= Arthur Blaxall =

Arthur William Blaxall (15 May 1891 – 5 December 1970) was a British South African Anglican priest who for most of his life lived and worked in South Africa especially known for his ministry among the blind and the deaf.

== Biography ==

Arthur William Blaxall was born in Britain on 15 May 1891. He served in World War I as a medical orderly, worked as a missioner to the deaf in Birmingham and went to South Africa in 1923, together with his wife Florence. He founded the Ezenzeleni workshop for the blind at Roodepoort in 1939.

In 1954, he founded the Arthur Blaxall School for the Blind, but it was forced to change its name when he was exiled for his opposition to the National Party government in 1964.

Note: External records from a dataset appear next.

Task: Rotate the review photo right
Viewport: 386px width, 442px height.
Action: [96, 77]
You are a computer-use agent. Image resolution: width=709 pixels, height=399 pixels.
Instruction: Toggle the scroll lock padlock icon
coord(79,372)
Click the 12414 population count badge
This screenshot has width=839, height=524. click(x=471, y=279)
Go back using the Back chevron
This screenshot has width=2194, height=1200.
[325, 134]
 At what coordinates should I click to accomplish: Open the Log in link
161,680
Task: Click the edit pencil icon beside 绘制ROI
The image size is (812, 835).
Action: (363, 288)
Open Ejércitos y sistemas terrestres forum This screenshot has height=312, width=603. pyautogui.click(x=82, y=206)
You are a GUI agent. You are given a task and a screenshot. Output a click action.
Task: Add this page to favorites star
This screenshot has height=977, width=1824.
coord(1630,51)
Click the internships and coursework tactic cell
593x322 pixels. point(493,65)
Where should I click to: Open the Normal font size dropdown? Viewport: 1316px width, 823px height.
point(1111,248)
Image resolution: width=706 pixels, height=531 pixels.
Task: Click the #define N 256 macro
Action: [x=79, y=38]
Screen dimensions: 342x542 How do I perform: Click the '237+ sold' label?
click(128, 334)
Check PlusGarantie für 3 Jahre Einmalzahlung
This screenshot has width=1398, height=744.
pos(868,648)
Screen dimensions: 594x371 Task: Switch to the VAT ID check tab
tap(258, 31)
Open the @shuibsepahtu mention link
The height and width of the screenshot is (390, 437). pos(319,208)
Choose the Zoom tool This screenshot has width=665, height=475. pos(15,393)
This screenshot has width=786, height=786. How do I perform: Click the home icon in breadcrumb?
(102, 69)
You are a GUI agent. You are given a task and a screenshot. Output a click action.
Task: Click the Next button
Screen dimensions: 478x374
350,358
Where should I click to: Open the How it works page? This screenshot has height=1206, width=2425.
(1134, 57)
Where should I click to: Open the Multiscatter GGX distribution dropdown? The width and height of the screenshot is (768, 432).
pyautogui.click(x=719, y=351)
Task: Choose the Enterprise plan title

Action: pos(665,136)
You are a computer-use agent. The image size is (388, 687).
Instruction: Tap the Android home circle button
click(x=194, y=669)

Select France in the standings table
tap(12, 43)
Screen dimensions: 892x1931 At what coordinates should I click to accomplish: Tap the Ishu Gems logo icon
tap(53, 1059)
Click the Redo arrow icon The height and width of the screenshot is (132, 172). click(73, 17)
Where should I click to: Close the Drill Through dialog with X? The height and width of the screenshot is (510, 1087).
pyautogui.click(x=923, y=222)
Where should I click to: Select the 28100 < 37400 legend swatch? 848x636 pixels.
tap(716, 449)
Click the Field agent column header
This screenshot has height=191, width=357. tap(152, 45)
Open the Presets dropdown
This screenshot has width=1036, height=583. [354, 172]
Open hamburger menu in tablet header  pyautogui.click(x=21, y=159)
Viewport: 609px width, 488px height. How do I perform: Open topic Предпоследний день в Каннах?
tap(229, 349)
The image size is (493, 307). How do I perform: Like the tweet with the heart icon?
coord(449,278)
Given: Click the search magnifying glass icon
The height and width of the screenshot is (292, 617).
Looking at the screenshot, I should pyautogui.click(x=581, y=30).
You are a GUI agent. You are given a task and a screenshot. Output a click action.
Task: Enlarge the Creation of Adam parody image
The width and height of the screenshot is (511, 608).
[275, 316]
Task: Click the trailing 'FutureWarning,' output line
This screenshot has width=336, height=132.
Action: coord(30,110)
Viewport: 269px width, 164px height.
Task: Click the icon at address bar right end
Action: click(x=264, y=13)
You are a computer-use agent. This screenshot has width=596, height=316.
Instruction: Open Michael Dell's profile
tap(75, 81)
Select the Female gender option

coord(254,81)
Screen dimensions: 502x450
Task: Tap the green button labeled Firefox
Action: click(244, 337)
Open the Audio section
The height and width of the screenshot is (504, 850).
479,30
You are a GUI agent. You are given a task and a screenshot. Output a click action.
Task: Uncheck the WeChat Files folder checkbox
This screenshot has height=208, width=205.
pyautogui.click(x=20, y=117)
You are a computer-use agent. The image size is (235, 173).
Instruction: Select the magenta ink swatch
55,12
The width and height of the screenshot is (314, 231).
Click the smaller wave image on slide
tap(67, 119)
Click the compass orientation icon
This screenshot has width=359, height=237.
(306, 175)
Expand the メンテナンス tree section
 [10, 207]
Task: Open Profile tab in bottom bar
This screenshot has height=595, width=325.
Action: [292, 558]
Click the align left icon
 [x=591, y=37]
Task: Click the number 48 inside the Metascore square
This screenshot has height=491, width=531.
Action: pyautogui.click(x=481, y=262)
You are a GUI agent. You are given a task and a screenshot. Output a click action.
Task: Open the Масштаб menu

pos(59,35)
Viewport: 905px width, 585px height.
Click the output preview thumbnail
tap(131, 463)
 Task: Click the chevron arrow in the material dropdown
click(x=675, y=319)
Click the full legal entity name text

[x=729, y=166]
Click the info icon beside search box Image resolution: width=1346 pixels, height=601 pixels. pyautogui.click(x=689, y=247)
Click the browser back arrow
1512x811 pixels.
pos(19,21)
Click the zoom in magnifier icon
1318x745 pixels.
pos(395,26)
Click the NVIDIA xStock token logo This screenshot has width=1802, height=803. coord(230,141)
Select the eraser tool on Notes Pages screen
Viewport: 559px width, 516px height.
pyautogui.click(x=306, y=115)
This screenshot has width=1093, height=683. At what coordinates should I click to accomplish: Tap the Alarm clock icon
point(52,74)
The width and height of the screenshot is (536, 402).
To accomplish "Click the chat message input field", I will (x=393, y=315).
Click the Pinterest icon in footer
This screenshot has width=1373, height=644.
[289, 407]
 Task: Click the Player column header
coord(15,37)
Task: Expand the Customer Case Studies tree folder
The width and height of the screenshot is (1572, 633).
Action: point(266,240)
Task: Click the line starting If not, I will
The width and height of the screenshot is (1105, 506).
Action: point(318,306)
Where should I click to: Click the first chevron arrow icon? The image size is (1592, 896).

In the 1960s, he was secretary of the South African branch of the Fellowship of Reconciliation, a pacifist organisation.
He was invited by Nelson Mandela to visit him whilst he awaited trial, which he did on three occasions when they prayed together.
In 1963, he was charged with various offences under the Suppression of Communism Act, and given a suspended sentence, mainly on grounds of his age, and went into exile in the UK.

== Publications ==

- Blaxall, Arthur William (1951). "The Visit of Helen Keller to South Africa"
- Blaxall, Arthur William (1965). "Suspended Sentence" His autobiography written in exile in England.
- Blaxall, Arthur William (1932). "Between Two Mill Stones. The Coloured People of South Africa"
- Blaxall, Arthur William (1939). "Ezenzeleni, the Place where You Work for Yourself"
- Blaxall, Arthur William (1934). "Handicapped. Being Three Short Essays on the Deaf, the Blind and the Doubly-handicapped"
- Blaxall, Arthur William (1963). "Wake Up South Africa!: An Essay"
- Blaxall, Arthur William (1949). "Blindness His Servant. [On Robert Walter Bowen. With Portraits.]."